= TU OBJETIVO =
Responde a partir del texto sobre Jorge Martínez Reverte:
1. ¿En qué hospital falleció?
2. ¿Cuánto tiempo antes que él había fallecido su hermano Javier?
3. ¿Qué premio ganó y qué contó para obtenerlo?

Jorge Martínez Reverte (Madrid, 1948), periodista y novelista, era otro asiduo visitante del Levante almeriense que se acaba de ir en este comienzo de la primavera, después de luchar varios años contra un ictus. Trataba de resistir desde entonces, Jorge, de ganarle la partida a la muerte, como se la ganaba a la máquina de escribir cuando la aporreaba hace muchos años para ungir cualquier historia. Pero no ha podido sacar más días de propina.
Ha fallecido en el hospital de la Fundación Jiménez Díaz de Madrid, según acaban de informar las agencias. Jorge recorrió hace ya casi medio siglo buena parte de la provincia de Almería con una Leica colgada al cuello. En sus abrumadoras sobremesas en el Restaurante El Almejero, en compañía de su hermano Javier o de otros amigos madrileños, contaba que en en aquella época juvenil apenas podía entender bien el dialecto levantino de los pescadores de Garrucha o de la gente de Mojácar.
Guardaba algunas imágenes de aquellas fechas, pero no sabía dónde tenía los negativos. "Te las tengo que buscar, te las tengo que buscar", decía siempre. Pero se ha muerto sin encontrarlas. Jorge se ha ido casi de la mano de su hermano Javier, fallecido hace tan solo cinco meses, quien fue aún más fiel a Garrucha, con apartamento propio encima del antiguo Cine Tenis. Jorge era más de ida y vuelta, de aparezco y desaparezco, pero siempre habló con cariño de cónsul de esa costa, de esa playa de Garrucha, de todo el Levante almeriense.
Escribió mucho Jorge, de la Guerra, de la vida, de la muerte de su madre (ganó un premio Ortega y Gasset por contar la muerte por eutanasia de su madre, paradojas del destino, ahora que se legaliza). Pero cuando visitaba Garrucha -aseguraba- no escribía ni una sola línea -a diferencia de su hermano que escribió varias novelas mirando al Puerto. Él no. Él, Jorge, solo venía a empaparse del Levante: a empaparse de yodo, de olor a brea, de conversaciones marineras, a empaparse de vino blanco y del sabor del gallopedro.

= DATOS SIN PROCESAR =

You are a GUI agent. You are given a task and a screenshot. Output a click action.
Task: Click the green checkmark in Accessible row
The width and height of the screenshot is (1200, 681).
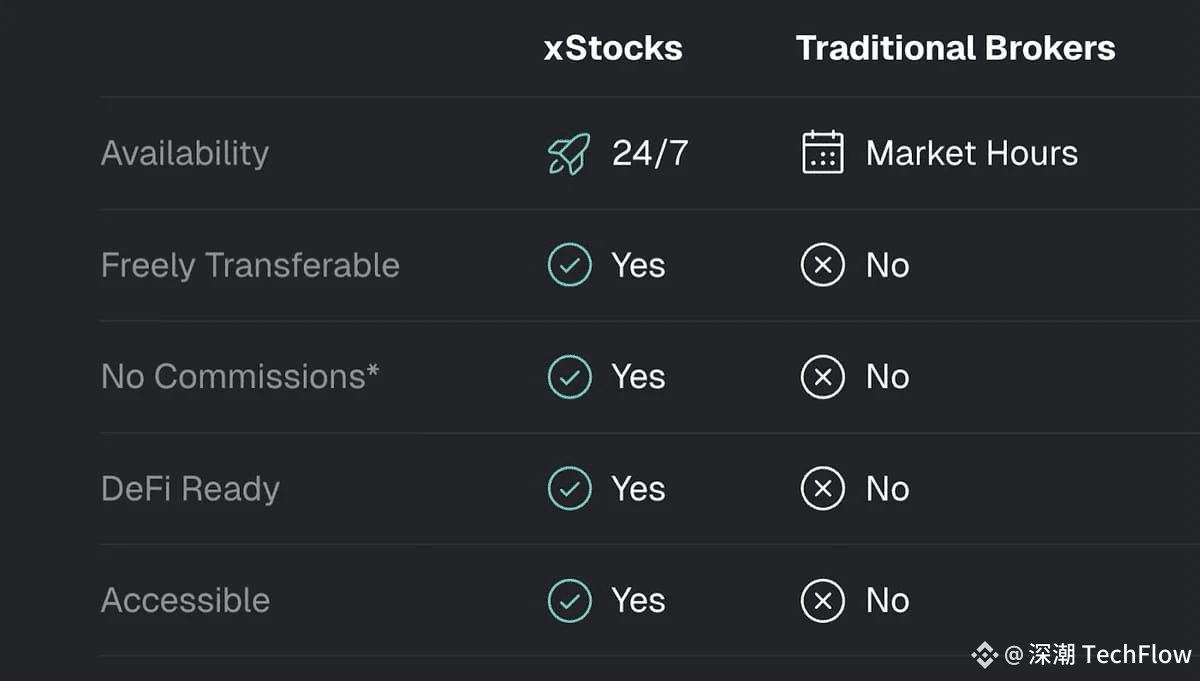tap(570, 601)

= TU RESPUESTA =
1. En el hospital de la Fundación Jiménez Díaz de Madrid.
2. Tan solo cinco meses antes.
3. El premio Ortega y Gasset, por contar la muerte por eutanasia de su madre.